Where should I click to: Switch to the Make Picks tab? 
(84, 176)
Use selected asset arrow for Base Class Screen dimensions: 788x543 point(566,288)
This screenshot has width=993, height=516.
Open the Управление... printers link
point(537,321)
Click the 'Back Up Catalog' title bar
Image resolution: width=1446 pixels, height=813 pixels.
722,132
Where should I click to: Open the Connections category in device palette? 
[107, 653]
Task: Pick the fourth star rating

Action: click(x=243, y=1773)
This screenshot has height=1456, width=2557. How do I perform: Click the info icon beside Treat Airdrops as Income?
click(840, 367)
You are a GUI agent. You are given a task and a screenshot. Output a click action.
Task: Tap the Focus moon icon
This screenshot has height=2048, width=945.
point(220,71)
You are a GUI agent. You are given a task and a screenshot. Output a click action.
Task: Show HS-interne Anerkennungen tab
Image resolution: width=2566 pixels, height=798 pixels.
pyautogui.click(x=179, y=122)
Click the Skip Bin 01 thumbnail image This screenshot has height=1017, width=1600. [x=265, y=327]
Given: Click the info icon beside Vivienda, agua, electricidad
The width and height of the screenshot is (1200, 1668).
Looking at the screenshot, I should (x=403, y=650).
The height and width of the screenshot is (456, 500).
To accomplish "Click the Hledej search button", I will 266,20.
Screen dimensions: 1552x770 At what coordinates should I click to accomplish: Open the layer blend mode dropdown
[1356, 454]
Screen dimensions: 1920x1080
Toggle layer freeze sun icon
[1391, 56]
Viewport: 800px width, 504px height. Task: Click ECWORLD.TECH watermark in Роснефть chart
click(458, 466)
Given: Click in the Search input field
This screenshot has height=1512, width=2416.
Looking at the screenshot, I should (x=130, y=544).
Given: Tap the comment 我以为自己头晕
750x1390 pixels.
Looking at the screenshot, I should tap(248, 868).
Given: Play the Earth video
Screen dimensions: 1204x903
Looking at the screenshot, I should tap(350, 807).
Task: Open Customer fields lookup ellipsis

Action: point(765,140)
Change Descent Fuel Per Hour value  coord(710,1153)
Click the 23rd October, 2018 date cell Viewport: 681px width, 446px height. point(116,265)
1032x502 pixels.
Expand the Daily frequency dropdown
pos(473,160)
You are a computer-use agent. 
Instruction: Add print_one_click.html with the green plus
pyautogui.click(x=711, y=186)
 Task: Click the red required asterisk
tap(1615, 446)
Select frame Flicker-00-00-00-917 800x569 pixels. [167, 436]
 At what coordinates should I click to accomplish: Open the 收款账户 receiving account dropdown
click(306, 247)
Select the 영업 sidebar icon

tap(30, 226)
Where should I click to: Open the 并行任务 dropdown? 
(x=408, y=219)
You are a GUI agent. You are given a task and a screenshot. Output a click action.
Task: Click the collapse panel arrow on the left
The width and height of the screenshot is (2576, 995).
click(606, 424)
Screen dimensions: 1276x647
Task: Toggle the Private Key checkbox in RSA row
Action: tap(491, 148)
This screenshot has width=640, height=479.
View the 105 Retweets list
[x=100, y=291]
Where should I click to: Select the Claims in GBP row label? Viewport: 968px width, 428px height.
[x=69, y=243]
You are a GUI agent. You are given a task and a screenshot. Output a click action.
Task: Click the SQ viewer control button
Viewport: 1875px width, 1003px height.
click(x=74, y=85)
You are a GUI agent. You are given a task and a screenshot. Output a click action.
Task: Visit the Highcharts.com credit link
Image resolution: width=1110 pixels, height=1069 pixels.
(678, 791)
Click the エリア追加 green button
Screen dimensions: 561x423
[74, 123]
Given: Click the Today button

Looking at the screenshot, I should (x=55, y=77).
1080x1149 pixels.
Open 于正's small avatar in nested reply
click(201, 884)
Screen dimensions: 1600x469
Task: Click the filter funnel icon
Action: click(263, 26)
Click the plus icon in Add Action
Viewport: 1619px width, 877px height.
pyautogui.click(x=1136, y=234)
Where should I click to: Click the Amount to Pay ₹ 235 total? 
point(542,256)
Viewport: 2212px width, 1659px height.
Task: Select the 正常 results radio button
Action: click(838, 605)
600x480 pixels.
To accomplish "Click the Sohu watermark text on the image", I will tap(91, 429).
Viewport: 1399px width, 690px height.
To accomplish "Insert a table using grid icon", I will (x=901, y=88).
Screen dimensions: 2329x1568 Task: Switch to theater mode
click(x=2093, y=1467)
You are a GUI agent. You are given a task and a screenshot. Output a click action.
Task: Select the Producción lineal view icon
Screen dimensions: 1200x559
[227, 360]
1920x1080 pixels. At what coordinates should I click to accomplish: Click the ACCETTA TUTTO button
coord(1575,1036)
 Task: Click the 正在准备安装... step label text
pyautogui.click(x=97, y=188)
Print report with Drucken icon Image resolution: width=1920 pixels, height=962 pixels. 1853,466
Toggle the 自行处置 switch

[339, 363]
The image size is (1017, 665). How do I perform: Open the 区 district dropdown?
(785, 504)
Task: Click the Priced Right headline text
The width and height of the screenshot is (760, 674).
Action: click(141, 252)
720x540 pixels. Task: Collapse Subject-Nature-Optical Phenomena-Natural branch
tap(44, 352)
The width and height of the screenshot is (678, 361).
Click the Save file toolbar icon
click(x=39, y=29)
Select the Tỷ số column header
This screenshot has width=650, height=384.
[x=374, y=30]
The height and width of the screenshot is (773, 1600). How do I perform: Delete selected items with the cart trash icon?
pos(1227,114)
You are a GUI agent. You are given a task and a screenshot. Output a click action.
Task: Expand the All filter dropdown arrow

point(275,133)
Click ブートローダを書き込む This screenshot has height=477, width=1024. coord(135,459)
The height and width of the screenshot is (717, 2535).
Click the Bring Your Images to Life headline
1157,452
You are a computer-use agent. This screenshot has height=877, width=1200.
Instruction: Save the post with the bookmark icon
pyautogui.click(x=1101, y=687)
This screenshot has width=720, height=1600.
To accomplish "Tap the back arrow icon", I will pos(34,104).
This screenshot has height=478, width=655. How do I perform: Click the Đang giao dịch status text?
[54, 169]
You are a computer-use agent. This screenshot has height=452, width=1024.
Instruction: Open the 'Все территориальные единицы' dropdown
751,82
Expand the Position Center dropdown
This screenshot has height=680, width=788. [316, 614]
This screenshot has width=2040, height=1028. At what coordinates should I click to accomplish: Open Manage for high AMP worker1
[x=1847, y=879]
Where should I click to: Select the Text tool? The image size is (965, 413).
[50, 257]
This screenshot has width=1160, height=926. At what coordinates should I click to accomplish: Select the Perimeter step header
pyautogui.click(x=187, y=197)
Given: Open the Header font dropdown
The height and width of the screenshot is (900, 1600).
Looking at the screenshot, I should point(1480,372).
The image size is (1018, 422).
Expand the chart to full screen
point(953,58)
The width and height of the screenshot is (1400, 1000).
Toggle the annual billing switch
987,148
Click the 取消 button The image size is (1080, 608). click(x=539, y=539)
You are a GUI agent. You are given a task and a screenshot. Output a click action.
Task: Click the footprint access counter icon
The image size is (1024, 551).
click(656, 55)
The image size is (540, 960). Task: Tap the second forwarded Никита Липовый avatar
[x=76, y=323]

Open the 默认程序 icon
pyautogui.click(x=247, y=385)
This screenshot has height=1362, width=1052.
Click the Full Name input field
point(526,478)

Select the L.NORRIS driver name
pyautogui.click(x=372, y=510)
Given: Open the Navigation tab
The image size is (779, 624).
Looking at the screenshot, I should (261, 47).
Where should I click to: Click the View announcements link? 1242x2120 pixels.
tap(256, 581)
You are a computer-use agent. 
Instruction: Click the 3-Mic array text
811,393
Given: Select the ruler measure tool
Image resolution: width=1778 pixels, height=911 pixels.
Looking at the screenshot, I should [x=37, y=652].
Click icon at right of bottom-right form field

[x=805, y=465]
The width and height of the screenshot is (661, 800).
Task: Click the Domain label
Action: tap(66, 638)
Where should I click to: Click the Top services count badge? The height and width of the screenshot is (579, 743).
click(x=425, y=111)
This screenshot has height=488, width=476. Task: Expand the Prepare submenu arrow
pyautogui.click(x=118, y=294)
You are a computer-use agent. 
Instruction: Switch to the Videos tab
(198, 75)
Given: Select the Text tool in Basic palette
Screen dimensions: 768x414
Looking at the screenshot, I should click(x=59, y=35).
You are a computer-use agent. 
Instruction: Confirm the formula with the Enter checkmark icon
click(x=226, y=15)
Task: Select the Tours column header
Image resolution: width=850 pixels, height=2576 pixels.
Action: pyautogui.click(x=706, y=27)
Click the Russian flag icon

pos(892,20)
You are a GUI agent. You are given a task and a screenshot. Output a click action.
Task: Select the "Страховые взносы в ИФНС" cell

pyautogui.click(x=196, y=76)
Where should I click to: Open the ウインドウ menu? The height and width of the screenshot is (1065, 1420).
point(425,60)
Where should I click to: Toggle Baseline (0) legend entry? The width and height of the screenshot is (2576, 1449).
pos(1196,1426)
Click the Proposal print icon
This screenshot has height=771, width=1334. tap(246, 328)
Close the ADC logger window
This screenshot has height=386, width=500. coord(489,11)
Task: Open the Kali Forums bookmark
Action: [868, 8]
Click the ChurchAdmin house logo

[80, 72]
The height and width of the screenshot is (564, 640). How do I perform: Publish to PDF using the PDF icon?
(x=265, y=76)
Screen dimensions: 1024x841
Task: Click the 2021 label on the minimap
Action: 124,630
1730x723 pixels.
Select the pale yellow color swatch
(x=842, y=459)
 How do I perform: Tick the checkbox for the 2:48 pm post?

TASK BRIEF =
Please repeat the records from the line that contains "Click the 取消" through the line that contains "Looking at the screenshot, I should (261, 47)." without any changes.

RESPONSE TO THE EXERCISE =
Click the 取消 button The image size is (1080, 608). click(x=539, y=539)
You are a GUI agent. You are given a task and a screenshot. Output a click action.
Task: Click the footprint access counter icon
The image size is (1024, 551).
click(656, 55)
The image size is (540, 960). Task: Tap the second forwarded Никита Липовый avatar
[x=76, y=323]

Open the 默认程序 icon
pyautogui.click(x=247, y=385)
This screenshot has height=1362, width=1052.
Click the Full Name input field
point(526,478)

Select the L.NORRIS driver name
pyautogui.click(x=372, y=510)
Given: Open the Navigation tab
The image size is (779, 624).
Looking at the screenshot, I should (261, 47).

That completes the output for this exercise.